Heat Wave Was ‘Truly Amazing’

Seventy years ago, a two-week heat wave across much of Canada claimed the lives of almost 800 people, destroyed crops, killed livestock and even prompted the authorities to allow topless bathing suits on men.
Published on July 24, 2006

EDMONTON (CP) — David Phillips loves to ask people whether Canada, Venezuela, Lebanon, Cuba or Bangladesh has had the highest recorded temperature.

For Phillips, a senior climatologist with the Meteorological Service of Canada, the best part of the question is watching people’s reactions to his answer: Canada, with a record of 45° C set on July 5, 1937, in Yellowgrass.

But that one sweltering day was nothing compared with the heat wave the year before, explains Phillips.

Seventy years ago this week, a two-week heat wave across much of Canada claimed the lives of almost 800 people, destroyed crops, killed livestock and even prompted the authorities to allow topless bathing suits on men.

From July 5-17, 1936, the country baked from Alberta to Ontario, with temperatures soaring as high as 44.4° C in St.

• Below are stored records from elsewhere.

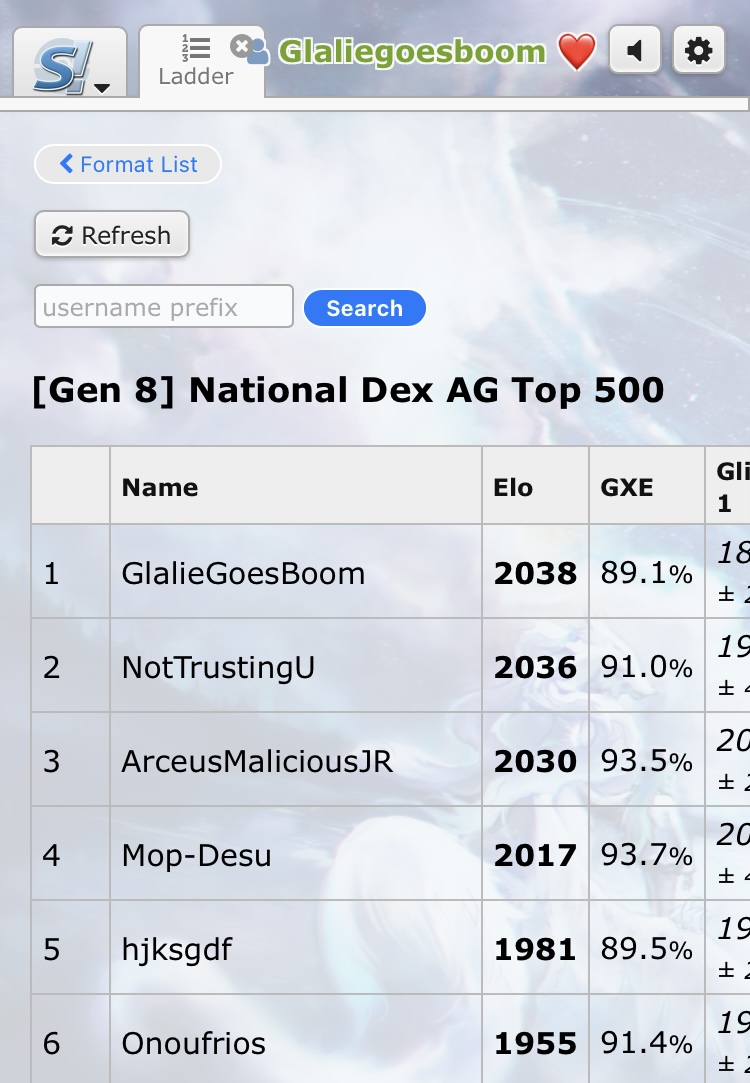Open the user icon next to Glaliegoesboom
This screenshot has height=1083, width=750.
click(x=258, y=52)
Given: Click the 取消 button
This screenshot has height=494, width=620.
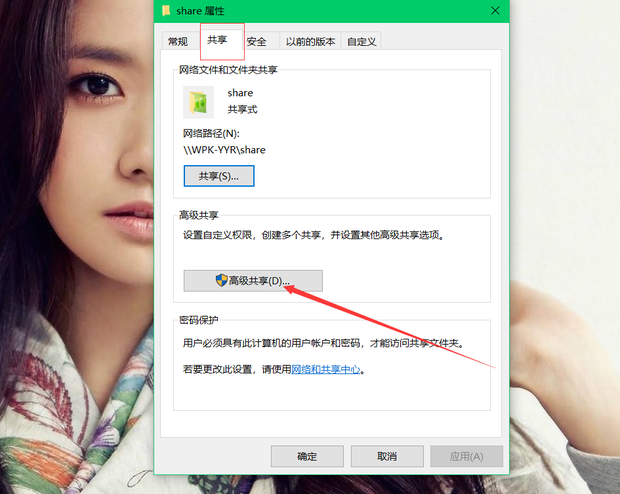Looking at the screenshot, I should click(x=387, y=456).
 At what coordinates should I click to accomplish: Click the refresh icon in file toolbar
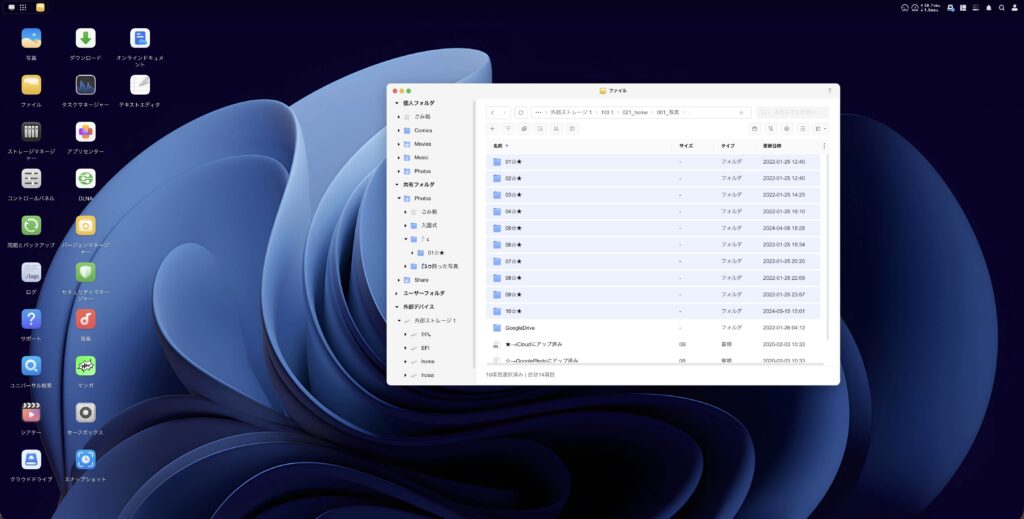pyautogui.click(x=520, y=113)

Albans, Man.

Winnipeg faced lows of 28.3° C, and an Ontario provincial record was set with a temperature of 42.2° C in Atikokan.

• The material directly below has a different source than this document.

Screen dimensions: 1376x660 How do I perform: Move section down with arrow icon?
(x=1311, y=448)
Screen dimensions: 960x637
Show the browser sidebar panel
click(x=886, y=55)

In total, the heat wave killed 780 Canadians and was linked to another 400 indirect casualties, including several drownings.

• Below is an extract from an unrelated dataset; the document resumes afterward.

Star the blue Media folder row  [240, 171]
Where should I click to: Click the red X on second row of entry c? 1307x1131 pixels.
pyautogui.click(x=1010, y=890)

In Toronto alone, over 225 people succumbed to temperatures reaching as high as 41.1° C.

Phillips calls the 1936 hot spell the “granddaddy” of all Canadian heat waves.

“We are a cold country, the second-coldest in the world, and yet the greatest loss of life (due to weather conditions) was from a 10-day heat wave in July of ’36.”

Phillips says modern inventions such as air conditioning make it unlikely Canada will ever see the same loss of life from a heat wave as it did during those two weeks.

“When I look back and I try and see what effect it had on people, it was truly amazing because there was no escaping,” he explained.

“Now we tell people that when you want to get away from the heat wave, you go to malls and shows or you turn on your air conditioning, you drive your air-conditioned cars or go to your air-conditioned offices.

“But back then, my gosh, people would do things like reverse the flow on their vacuum cleaner just to get a bit of a breeze.”

Horses drawing carriages were known simply to drop dead in the street because of the heat, fruit literally baked on the trees and transients were recruited directly off trains to help fight forest fires.

“We talk about climate change and conditions being warmer now, but they aren’t nearly as intense as they were back in ’36,” said Phillips, who has authored several books on Canada’s climate.

He added that while hot spells in Canada over the last 70 years haven’t come close to 1936 in terms of duration, severity and geographical extent, that doesn’t mean global warming is not a reality.

“There’s probably as many (hot days) now as there were back then, but what’s different is the nighttime temperatures. We don’t cool off at night as much as we did back then . . . and that’s because more of the heat is trapped in at night,” said Phillips, adding that Canadian winters have also warmed up more than our summers.

But Tim Ball, an environmental consultant based in Victoria and one of the first Canadians to receive a PhD in climatology, contends that what may appear to be global warming is simply a natural fluctuation.

“Climate change is all the time, always has been, always will be, and the idea that climate change is something new is part of the attempt to mislead people,” said Ball, who questions the tendency to blame any environmental extremes on human action.

While Ball said Canadian climate records don’t go back far enough to accurately assess climate change, he said the extremes seen in 1936 do show that natural fluctuations have always existed.

“I could pick any period at any time and I can show you greater extremes, lower extremes,” said Ball. “The climate is changing all the time, and what’s going on right now is well within natural variability.”